There have been a number of issues and problems in ordinary corporate governance in recent years and decades. Boards of directors of corporations are charged with supervising management of those corporations. Boards establish performance standards for those managers, and set their pay levels. They also are responsible for appointing auditors who scrutinize the books of the company, to ensure that the revenues, costs, the assets and liabilities are all accurately reported in its financial statements.
Yet, despite the discipline of the marketplace, and the twitchy financial markets, they have fallen down again and again, for example: Bre-X, Sino-Forest, Enron, Home Capital, and the securitized subprime mortgage meltdown that began ten years ago, slowly accelerating into the devastating global financial crisis.
There is supposed to be something called ‘shareholder democracy’, where ordinary investors can nominate directors and advance corporate bylaws that can improve management accountability and reign in compensation that can have little correlation with corporate financial or operational results.
There have been substantial advances in these efforts in the past several years, led by ‘activist’ investors such as aggressive hedge fund and private equity players, and some motivated institutional investors such as pension funds that recognize that simply selling out from an underperforming company may leave them with fewer investment options in the future. Ultimately, the market for corporate control, via takeovers, is used to wrest control from recalcitrant and lacklustre managers, bringing some disruption when restructuring occurs, but also reallocating corporate assets to their most profitable use.
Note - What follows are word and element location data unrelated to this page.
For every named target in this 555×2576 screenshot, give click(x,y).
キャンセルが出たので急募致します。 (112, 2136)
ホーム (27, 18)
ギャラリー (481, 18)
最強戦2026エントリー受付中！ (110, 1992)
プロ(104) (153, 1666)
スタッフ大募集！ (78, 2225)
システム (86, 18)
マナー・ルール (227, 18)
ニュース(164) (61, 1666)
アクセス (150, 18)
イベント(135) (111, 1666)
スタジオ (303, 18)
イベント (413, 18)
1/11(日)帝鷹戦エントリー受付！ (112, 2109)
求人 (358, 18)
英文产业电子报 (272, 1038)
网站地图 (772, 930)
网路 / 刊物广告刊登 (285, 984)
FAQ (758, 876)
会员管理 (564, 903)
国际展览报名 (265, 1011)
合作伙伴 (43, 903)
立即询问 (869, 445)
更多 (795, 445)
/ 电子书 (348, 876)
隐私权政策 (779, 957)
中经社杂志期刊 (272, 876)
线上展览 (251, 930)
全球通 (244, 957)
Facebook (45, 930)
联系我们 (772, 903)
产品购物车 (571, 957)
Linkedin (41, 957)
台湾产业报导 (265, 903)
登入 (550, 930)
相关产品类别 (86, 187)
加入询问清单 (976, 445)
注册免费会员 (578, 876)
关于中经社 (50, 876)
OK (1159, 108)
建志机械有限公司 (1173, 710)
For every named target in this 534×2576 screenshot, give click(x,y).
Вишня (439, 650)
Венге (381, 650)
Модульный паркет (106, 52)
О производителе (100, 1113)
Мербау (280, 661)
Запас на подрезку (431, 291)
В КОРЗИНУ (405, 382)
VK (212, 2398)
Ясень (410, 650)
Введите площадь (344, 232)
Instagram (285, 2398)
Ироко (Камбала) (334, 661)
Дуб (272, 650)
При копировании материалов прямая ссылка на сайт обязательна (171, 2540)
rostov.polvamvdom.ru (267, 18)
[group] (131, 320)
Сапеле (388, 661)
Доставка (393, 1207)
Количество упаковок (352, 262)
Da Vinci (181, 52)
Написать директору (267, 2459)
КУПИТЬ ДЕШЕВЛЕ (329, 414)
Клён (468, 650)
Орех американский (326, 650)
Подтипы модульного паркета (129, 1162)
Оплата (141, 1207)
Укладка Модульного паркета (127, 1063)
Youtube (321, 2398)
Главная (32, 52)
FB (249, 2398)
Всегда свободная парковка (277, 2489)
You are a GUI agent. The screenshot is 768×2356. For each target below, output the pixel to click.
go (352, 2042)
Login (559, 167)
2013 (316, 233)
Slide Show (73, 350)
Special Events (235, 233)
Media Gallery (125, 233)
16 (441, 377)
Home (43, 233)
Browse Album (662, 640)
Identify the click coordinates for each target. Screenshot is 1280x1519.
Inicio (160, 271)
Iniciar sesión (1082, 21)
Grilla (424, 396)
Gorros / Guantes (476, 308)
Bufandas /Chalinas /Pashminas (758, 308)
Yet, there are no such remedies in the Crown corporation world. Directors of Crowns are political appointees, whose interests and strategy are aligned with the provincial or federal regime of the day. Some of them may have technical, managerial, directorial, or financial expertise, but the main criterion for consideration for board appointment is loyalty to the political party that put them on that board.
Executive compensation cannot be based on stock options or share price performance, as there are no shares publicly traded in Crown corporations, or they lose their non-tax status. They also have other goals besides maximizing current or future profits or profit margins, eliminating them as criteria for evaluating, and rewarding, managerial performance.
Being non-taxable, and having access to lower-cost provincial or federal debt funding, their cost of capital is much lower than for private sector companies, especially since their equity capital (contributed directly by government) is erroneously viewed as ‘cost-free’. Hence, a very low rate of return on assets is the bar they may or may not hurdle, guaranteeing a low-to-mediocre rate of return. So, the managers have little risk of being terminated for poor performance. (Incidentally, the best managers may not wish to work in such mediocre and low-reward firms.)
Provincial and federal ten year bonds yield around 2%. That should not be the measure of an adequate corporate rate of return; it would not be acceptable to any individual or institutional investor with the array of stock market and other opportunities available. Taxpayers deserve better.
Crown directors have even less vulnerability. So, such dismal returns can be perpetuated indefinitely, with taxpayer money being locked into investments that abysmally underperform those available in the public stock markets and elsewhere. The only thing worse is when politicians and their bureaucratic underlings actively meddle in Crown strategy, further reducing profitability as a priority.
Finally, Crown corporations are company-museum preservation vehicles; they are inherently backward-looking, seeking to protect industries and sectors that are in flux. Even such businesses as telecoms and power utilities have technological, legal, regulatory, and political risk and change: it is not clear that taxpayers should be exposed to such risk, when the entire investment could be lost, either gradually as sluggish Crowns hesitate to adapt (possibly shedding staff); or more swiftly and savagely.
The only thing worse than not-so-benign neglect is the sort of empire-building and social-political goal-seeking that provincial politicians have tried to do with the various provincial power companies, or the federal government has done in a number of specialty firms (especially in import-export and business development loans). Crown corporate governance is inherently almost impossible to be effective, and has failed to stop disastrous, costly new investment. There is hope for improvement, if the discipline of markets is brought to bear to reform and re-direct these flailing and insufficiently accountable Crowns.